Dawn had been soundless, motionless, lost inside the pale green of her eyes. Her sister, Angel's beloved Slayer, had wanted to kill Illyria for touching the girl.
But the demon mob had gotten to Buffy first.
Wesley would say she was abhorrent, inhuman and mad. Sometimes she wonders if she is mad--sometimes she argues with his voice inside her mind--but she knows she isn't completely human, any more than Dawn is completely human. Besides, Wesley is dead.
"Their deaths were meaningless. It changed nothing," she speaks the words she does not realize have become a mantra. Dawn might have pointed this out to her once, before the skies had blackened and the madness came, but now even Illyria, in all her fragmented, fractured essence is saner than this girl. Dawn capers along the edge of the rooftop, giggling and whispering to herself, and as Illyria watches, she encircles herself with her arms, hugging her emaciated body like a child as she smiles.
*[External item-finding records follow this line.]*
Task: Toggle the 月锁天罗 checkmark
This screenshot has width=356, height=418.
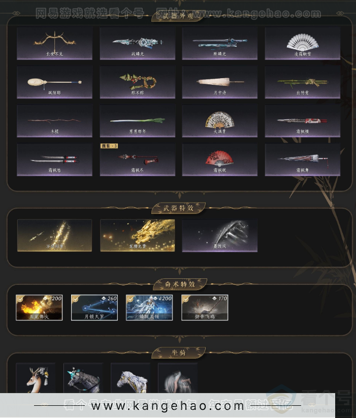Action: (75, 299)
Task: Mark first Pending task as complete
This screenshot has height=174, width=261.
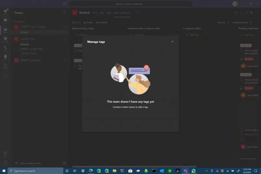Action: pos(242,51)
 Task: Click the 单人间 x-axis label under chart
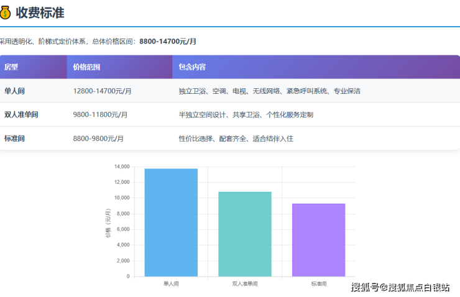171,283
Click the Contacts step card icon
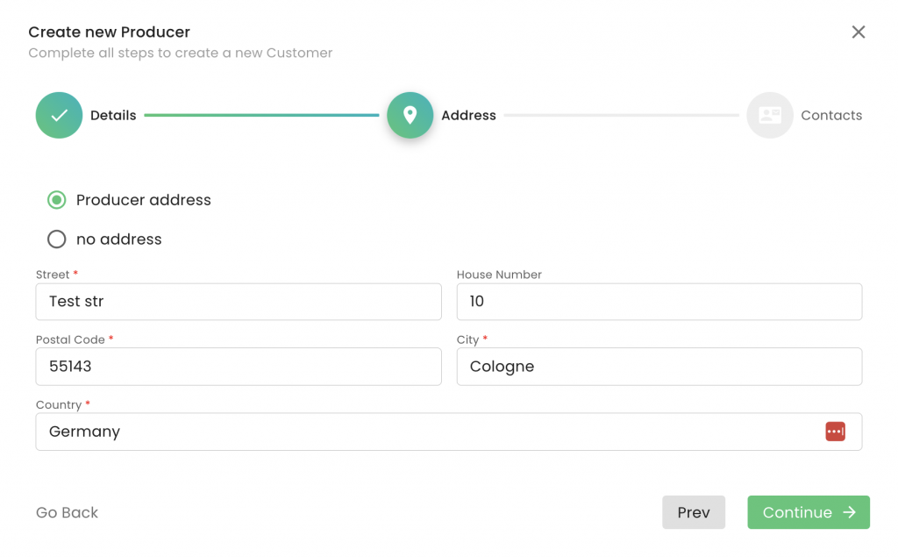This screenshot has width=898, height=557. 769,116
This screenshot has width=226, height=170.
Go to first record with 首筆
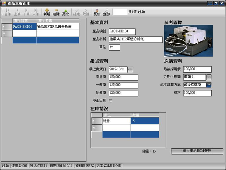click(8, 12)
The wind tosses long blue strands of hair into Illyria's eyes, and she blinks them away, unaffected. The girl has been bled more than a dozen times, ten times a dozen and more, always with no more effect than to erode the walls between the worlds. Once, Illyria had thought that if she could manipulate the girl's energy, she could find her way home to her armies, to her own time and place. She had hoped once to transcend this human fate, to become as she once was. But that, it seems, is forever beyond her reach.
When she had fallen to her knees before the ruination of her carven image, before the decimated armored bodies of her armies who had waited eons for her return, she had felt darkness, despair, the pain of loss that she associated only with humans and their dim animal responses to the accident of self-awareness. She had known then that her essence was tainted, forever changed by this human vessel she occupied. She had known then that she could hurt, that she could feel the same primitive emotion as these creatures. Even Dawn has not been spared this fate.
So be it, then.
She opens her arms in invitation to the girl, like the Madonna statues she has seen carved everywhere throughout this city, and the image, Goddess-like in its essence, pleases her.
Lightning and thunder split the night in time with ancient words hurled at the sky, blood flowing like the rain that will never come, and at the end of it all, the body of the former Goddess lies still and cold.
Less than a day has passed beneath the eternally black skies, and in the center of the city, she surveys the ruins of the building with something like true joy. She feels whole, complete for the first time since she'd been born into this world. Power that she'd barely remembered sings in her veins like the stars glitter and flash in the sky, filling her. The bodies of lawyers and policemen litter the ground, surrounding her like broken and bloodied porcelain dolls, and her hands are slick with the blood of their organs.
The wolf, ram and hart rule no more.
And in the crumbling halls of their once great building, a slender teenaged girl who was called Dawn once when the world still made some kind of sense, pushes back her matted blue hair, and smiles.